- Article
DPCA-GCN: Dual-Path Cross-Attention Graph Convolutional Networks for Skeleton-Based Action Recognition
- Khadija Lasri,
- Khalid El Fazazy and
- Adnane Mohamed Mahraz
- + 2 authors
Skeleton-based action recognition has achieved remarkable advances with graph convolutional networks (GCNs). However, most existing models process spatial and temporal information within a single coupled stream, which often obscures the distinct patterns of joint configuration and motion dynamics. This paper introduces the Dual-Path Cross-Attention Graph Convolutional Network (DPCA-GCN), an architecture that explicitly separates spatial and temporal modeling into two specialized pathways while maintaining rich bidirectional interaction between them.
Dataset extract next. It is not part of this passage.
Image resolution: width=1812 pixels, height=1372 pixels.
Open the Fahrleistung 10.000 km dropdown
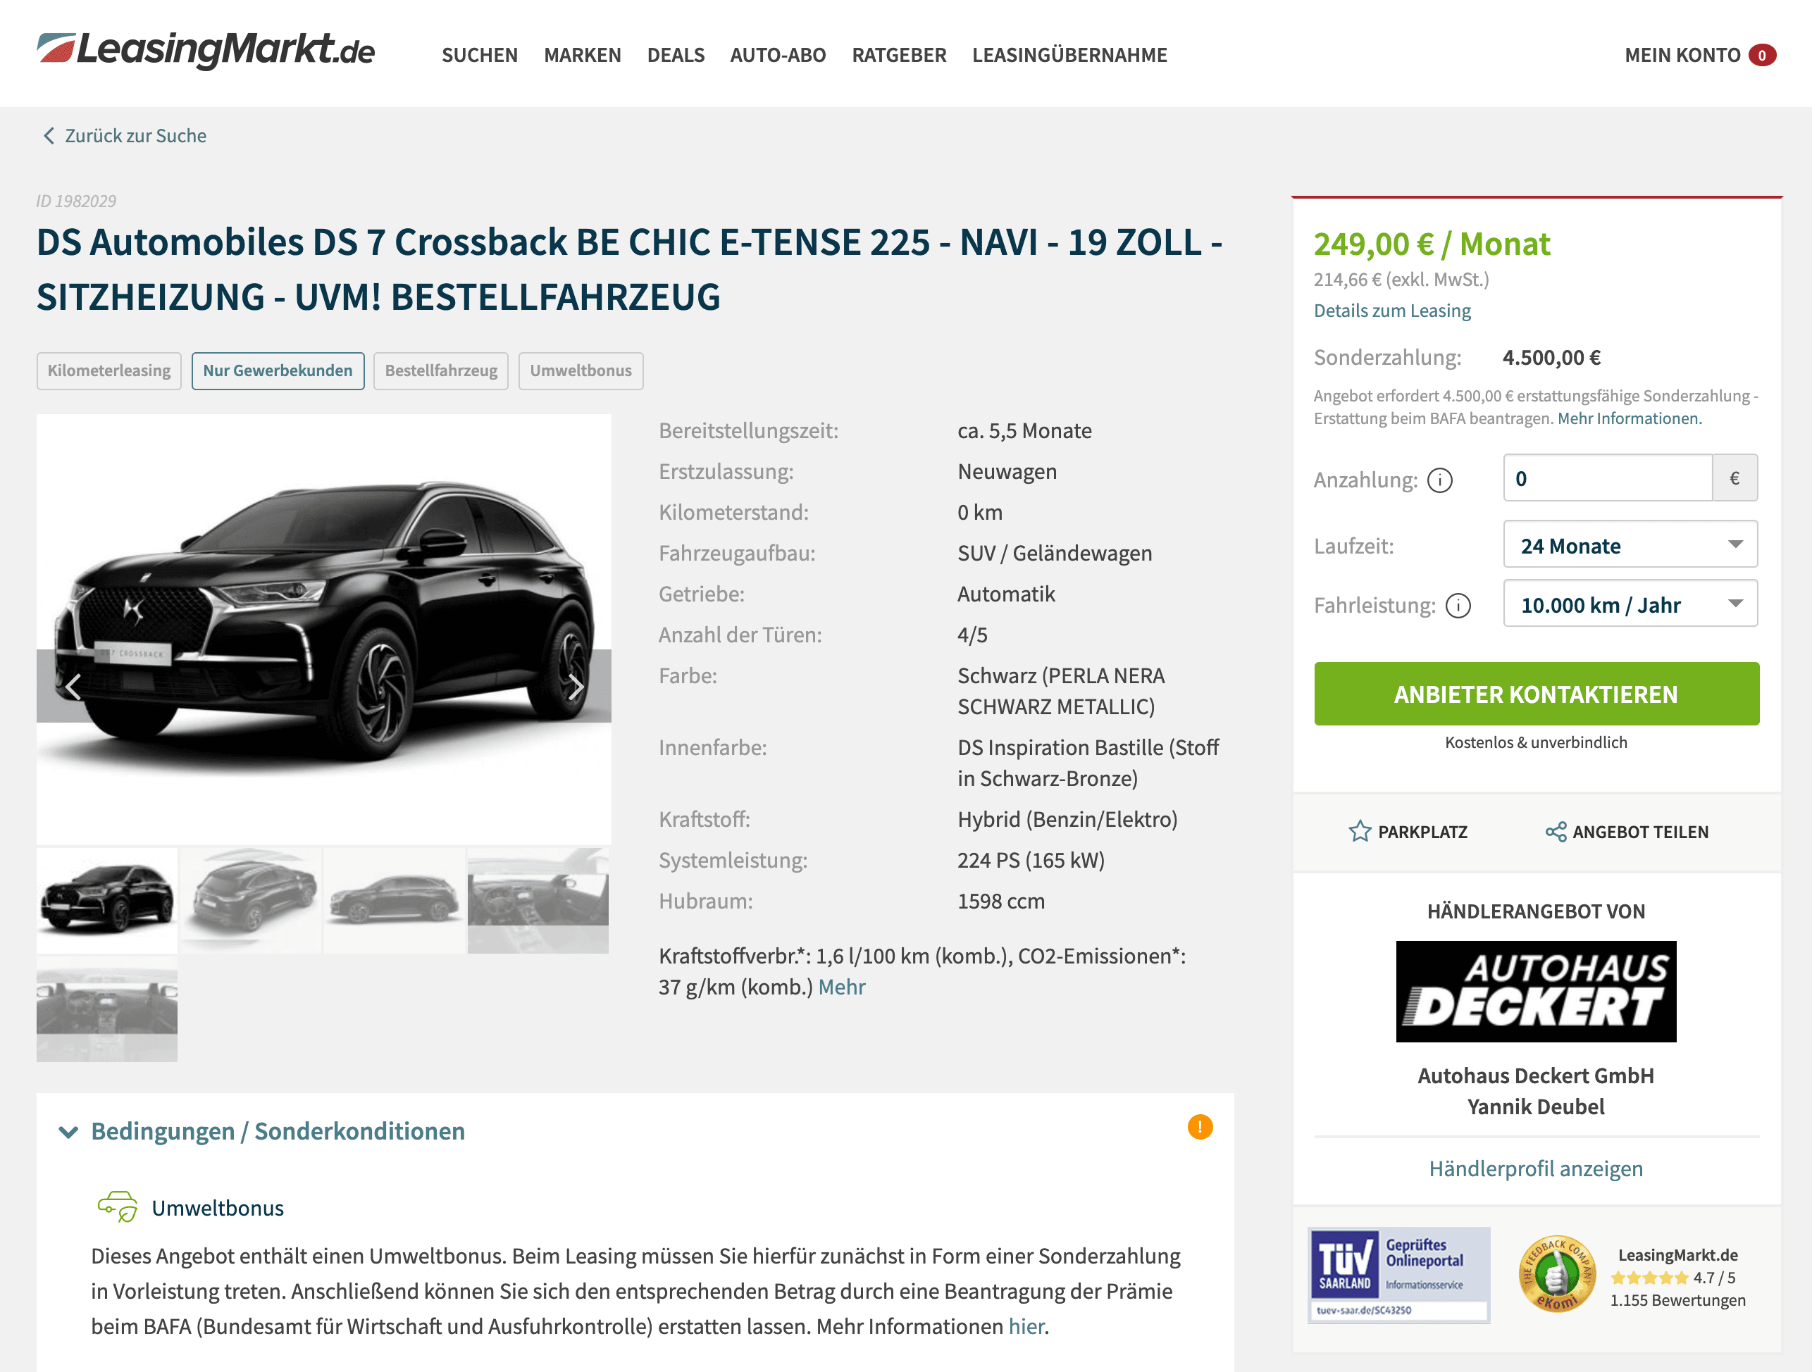tap(1630, 604)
The spatial branch integrates graph convolution and spatial transformers to capture intra-frame joint relationships, whereas the temporal branch combines temporal convolution and temporal transformers to model inter-frame dependencies. A bidirectional cross-attention mechanism facilitates explicit information exchange between both paths, and an adaptive gating module balances their respective contributions according to the action context. Unlike traditional approaches that process spatial–temporal information sequentially, our dual-path design enables specialized processing while maintaining cross-modal coherence through memory-efficient chunked attention mechanisms. Extensive experiments on the NTU RGB+D 60 and NTU RGB+D 120 datasets demonstrate that DPCA-GCN achieves competitive joint-only accuracies of 88.72%/94.31% and 82.85%/83.65%, respectively, with exceptional top-5 scores of 96.97%/99.14% and 95.59%/95.96%, while maintaining significantly lower computational complexity compared to multi-modal approaches.
15 December 2025